* [Goal of the exercise]: Copy each line of the data exactly. Leave nothing out.

Dataset entries:
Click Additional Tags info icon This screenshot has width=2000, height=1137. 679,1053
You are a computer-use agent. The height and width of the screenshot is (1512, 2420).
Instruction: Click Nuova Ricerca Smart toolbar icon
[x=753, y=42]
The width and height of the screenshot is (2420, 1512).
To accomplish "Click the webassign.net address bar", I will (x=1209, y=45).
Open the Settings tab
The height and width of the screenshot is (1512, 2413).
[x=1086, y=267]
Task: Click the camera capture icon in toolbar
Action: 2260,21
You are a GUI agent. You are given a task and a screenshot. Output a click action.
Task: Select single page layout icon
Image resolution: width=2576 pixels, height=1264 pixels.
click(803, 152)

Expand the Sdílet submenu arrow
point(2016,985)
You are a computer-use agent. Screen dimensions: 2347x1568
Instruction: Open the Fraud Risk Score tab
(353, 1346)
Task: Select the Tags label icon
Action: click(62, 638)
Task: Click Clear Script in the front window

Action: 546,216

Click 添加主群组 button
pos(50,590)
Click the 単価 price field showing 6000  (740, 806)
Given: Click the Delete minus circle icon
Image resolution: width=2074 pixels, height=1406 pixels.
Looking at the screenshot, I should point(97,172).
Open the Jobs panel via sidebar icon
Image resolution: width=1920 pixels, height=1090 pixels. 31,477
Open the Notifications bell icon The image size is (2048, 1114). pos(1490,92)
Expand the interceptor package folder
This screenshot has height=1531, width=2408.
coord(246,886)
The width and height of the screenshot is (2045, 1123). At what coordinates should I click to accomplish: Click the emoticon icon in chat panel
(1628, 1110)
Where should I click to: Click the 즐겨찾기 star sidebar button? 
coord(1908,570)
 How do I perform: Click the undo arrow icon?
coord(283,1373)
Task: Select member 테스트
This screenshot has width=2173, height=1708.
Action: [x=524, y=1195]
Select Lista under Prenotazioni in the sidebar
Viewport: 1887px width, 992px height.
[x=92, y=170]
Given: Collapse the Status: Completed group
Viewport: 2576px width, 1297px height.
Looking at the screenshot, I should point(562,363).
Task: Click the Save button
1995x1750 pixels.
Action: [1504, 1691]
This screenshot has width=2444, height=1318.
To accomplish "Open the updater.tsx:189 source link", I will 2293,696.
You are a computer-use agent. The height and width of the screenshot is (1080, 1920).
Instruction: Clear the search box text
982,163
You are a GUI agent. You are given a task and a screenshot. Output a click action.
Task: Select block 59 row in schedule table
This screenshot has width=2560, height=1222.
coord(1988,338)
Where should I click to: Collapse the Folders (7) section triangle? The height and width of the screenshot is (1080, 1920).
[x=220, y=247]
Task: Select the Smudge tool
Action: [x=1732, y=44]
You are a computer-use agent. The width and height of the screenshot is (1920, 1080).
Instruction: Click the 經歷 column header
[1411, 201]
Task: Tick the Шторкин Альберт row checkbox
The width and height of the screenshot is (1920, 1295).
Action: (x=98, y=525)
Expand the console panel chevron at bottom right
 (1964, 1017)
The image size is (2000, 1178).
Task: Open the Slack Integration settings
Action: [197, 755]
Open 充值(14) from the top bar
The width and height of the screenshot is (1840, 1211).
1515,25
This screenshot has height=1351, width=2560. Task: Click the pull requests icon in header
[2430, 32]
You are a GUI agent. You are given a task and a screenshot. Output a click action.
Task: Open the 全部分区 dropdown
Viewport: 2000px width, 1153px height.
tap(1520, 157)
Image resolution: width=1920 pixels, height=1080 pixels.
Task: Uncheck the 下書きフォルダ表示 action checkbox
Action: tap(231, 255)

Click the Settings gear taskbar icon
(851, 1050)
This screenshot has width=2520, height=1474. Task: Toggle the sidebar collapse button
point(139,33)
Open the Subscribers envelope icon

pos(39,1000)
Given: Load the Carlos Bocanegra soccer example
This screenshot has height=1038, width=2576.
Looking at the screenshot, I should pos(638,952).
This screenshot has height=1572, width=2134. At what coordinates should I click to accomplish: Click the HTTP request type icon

* [Exercise answer]:
Click Additional Tags info icon This screenshot has width=2000, height=1137. 679,1053
You are a computer-use agent. The height and width of the screenshot is (1512, 2420).
Instruction: Click Nuova Ricerca Smart toolbar icon
[x=753, y=42]
The width and height of the screenshot is (2420, 1512).
To accomplish "Click the webassign.net address bar", I will (x=1209, y=45).
Open the Settings tab
The height and width of the screenshot is (1512, 2413).
[x=1086, y=267]
Task: Click the camera capture icon in toolbar
Action: 2260,21
You are a GUI agent. You are given a task and a screenshot. Output a click action.
Task: Select single page layout icon
Image resolution: width=2576 pixels, height=1264 pixels.
click(803, 152)

Expand the Sdílet submenu arrow
point(2016,985)
You are a computer-use agent. Screen dimensions: 2347x1568
Instruction: Open the Fraud Risk Score tab
(353, 1346)
Task: Select the Tags label icon
Action: click(62, 638)
Task: Click Clear Script in the front window

Action: 546,216

Click 添加主群组 button
pos(50,590)
Click the 単価 price field showing 6000  (740, 806)
Given: Click the Delete minus circle icon
Image resolution: width=2074 pixels, height=1406 pixels.
Looking at the screenshot, I should point(97,172).
Open the Jobs panel via sidebar icon
Image resolution: width=1920 pixels, height=1090 pixels. 31,477
Open the Notifications bell icon The image size is (2048, 1114). pos(1490,92)
Expand the interceptor package folder
This screenshot has height=1531, width=2408.
coord(246,886)
The width and height of the screenshot is (2045, 1123). At what coordinates should I click to accomplish: Click the emoticon icon in chat panel
(1628, 1110)
Where should I click to: Click the 즐겨찾기 star sidebar button? 
coord(1908,570)
 How do I perform: Click the undo arrow icon?
coord(283,1373)
Task: Select member 테스트
This screenshot has width=2173, height=1708.
Action: [x=524, y=1195]
Select Lista under Prenotazioni in the sidebar
Viewport: 1887px width, 992px height.
[x=92, y=170]
Given: Collapse the Status: Completed group
Viewport: 2576px width, 1297px height.
Looking at the screenshot, I should point(562,363).
Task: Click the Save button
1995x1750 pixels.
Action: [1504, 1691]
This screenshot has width=2444, height=1318.
To accomplish "Open the updater.tsx:189 source link", I will 2293,696.
You are a computer-use agent. The height and width of the screenshot is (1080, 1920).
Instruction: Clear the search box text
982,163
You are a GUI agent. You are given a task and a screenshot. Output a click action.
Task: Select block 59 row in schedule table
This screenshot has width=2560, height=1222.
coord(1988,338)
Where should I click to: Collapse the Folders (7) section triangle? The height and width of the screenshot is (1080, 1920).
[x=220, y=247]
Task: Select the Smudge tool
Action: [x=1732, y=44]
You are a computer-use agent. The width and height of the screenshot is (1920, 1080).
Instruction: Click the 經歷 column header
[1411, 201]
Task: Tick the Шторкин Альберт row checkbox
The width and height of the screenshot is (1920, 1295).
Action: (x=98, y=525)
Expand the console panel chevron at bottom right
 (1964, 1017)
The image size is (2000, 1178).
Task: Open the Slack Integration settings
Action: [197, 755]
Open 充值(14) from the top bar
The width and height of the screenshot is (1840, 1211).
1515,25
This screenshot has height=1351, width=2560. Task: Click the pull requests icon in header
[2430, 32]
You are a GUI agent. You are given a task and a screenshot. Output a click action.
Task: Open the 全部分区 dropdown
Viewport: 2000px width, 1153px height.
tap(1520, 157)
Image resolution: width=1920 pixels, height=1080 pixels.
Task: Uncheck the 下書きフォルダ表示 action checkbox
Action: tap(231, 255)

Click the Settings gear taskbar icon
(851, 1050)
This screenshot has width=2520, height=1474. Task: Toggle the sidebar collapse button
point(139,33)
Open the Subscribers envelope icon

pos(39,1000)
Given: Load the Carlos Bocanegra soccer example
This screenshot has height=1038, width=2576.
Looking at the screenshot, I should pos(638,952).
This screenshot has height=1572, width=2134. At what coordinates should I click to accomplish: Click the HTTP request type icon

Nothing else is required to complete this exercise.